Beyond Sleepy Hollow: “Guests From Gibbet-Island”

A long overdue dispatch from the Macabre Republic, and return to this particular blog feature (a follow-up to my eBook The Legend of Sleepy Hollow: Ultimate Annotated Edition). “Beyond Sleepy Hollow” explores further Washington Irving works of ghosts, goblins, and the Gothic.

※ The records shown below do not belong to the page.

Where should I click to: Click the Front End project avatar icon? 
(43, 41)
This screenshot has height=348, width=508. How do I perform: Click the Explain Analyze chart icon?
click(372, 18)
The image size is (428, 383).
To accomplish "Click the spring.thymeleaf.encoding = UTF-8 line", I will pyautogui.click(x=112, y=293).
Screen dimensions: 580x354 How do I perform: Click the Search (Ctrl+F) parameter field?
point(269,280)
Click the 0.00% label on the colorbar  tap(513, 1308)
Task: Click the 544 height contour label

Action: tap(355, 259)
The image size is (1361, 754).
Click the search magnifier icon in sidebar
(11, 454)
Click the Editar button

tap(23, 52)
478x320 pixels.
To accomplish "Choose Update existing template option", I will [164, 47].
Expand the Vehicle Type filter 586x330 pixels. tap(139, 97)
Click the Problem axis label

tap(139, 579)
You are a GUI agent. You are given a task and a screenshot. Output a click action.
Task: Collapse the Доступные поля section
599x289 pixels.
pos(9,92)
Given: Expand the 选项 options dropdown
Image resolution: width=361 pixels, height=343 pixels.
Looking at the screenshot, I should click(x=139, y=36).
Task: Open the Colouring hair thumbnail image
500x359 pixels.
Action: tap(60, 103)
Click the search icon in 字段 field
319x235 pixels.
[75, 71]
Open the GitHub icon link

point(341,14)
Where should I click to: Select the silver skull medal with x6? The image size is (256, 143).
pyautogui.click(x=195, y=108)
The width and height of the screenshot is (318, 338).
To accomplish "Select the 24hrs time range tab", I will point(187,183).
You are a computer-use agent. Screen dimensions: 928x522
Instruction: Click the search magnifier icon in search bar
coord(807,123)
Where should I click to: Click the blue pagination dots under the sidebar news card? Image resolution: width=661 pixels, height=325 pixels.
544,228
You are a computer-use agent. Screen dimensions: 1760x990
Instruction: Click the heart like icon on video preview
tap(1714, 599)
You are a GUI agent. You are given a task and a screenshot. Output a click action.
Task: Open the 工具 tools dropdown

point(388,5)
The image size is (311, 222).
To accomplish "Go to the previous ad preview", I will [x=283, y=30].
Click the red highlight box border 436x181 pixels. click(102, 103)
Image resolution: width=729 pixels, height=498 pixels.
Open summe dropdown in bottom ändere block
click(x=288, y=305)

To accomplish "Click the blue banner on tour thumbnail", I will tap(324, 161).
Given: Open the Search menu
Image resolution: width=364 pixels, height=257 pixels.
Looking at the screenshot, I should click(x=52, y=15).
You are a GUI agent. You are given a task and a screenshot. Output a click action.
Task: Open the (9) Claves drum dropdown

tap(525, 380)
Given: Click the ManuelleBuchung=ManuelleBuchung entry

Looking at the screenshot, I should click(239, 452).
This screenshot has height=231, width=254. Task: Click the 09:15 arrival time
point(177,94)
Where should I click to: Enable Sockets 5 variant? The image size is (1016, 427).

In “Guests From Gibbet-Island: A Legend of Communipaw” (first published in the Knickerbocker Magazine in 1839 and collected in Wolfert’s Roost and Other Miscellanies in 1855), Washington Irving returns to the Dutch American material that established his literary reputation. The tale–framed as a manuscript submission to the editor of the Knickerbocker by Barent Van Shaick–is set not in a sleepy region of the Hudson Valley but a few miles southwest in “the ancient and renowned village of Communipaw” (modern-day Jersey City). Shaick’s narrative opens, in venerable spook-story tradition, with the description of a desolate building “of most ruinous and sinister appearance.” The place was once a village tavern of “primeval tranquility” (despite being the stronghold of Nederlander patriots hoping to take back control of Manhattan from British invaders and American Yankees alike) before being turned into a private residence when inherited by the tavern owner’s nephew, Yan Yost Vanderscamp. A “real scamp by nature,” Vanderscamp recalls the “rough waggery” of Brom Bones in “The Legend of Sleepy Hollow.” As a youngster, Vanderscamp was notorious throughout Communipaw for

[…] playing tricks upon the frequenters of the Wild Goose; putting gunpowder in their pipes, or squibs in their pockets, and astonishing them with an explosion, while they sat nodding around the fire-place in the bar-room; and if perchance some worthy burgher from some distant part of Pavonia had lingered until dark over his potation, it was odds but that the young Vanderscamp would slip a briar under his horse’s tail, as he mounted, and send him clattering along the road, in neck-or-nothing style, to his infinite astonishment or discomfiture.

This “propensity for mischief” displayed from an early age only develops when Vanderscamp falls in with an impish black figure named Pluto, who is viewed with “superstitious awe” by the locals. Together the two engage in a spree of neighborhood thievery. They later disappear from the area for a time, and some inhabitants of Communipaw maintain (in terms echoing the seeming fate of Ichabod Crane) “that old Pluto, being none other than his namesake in disguise, had spirited away the boy to the nether regions.”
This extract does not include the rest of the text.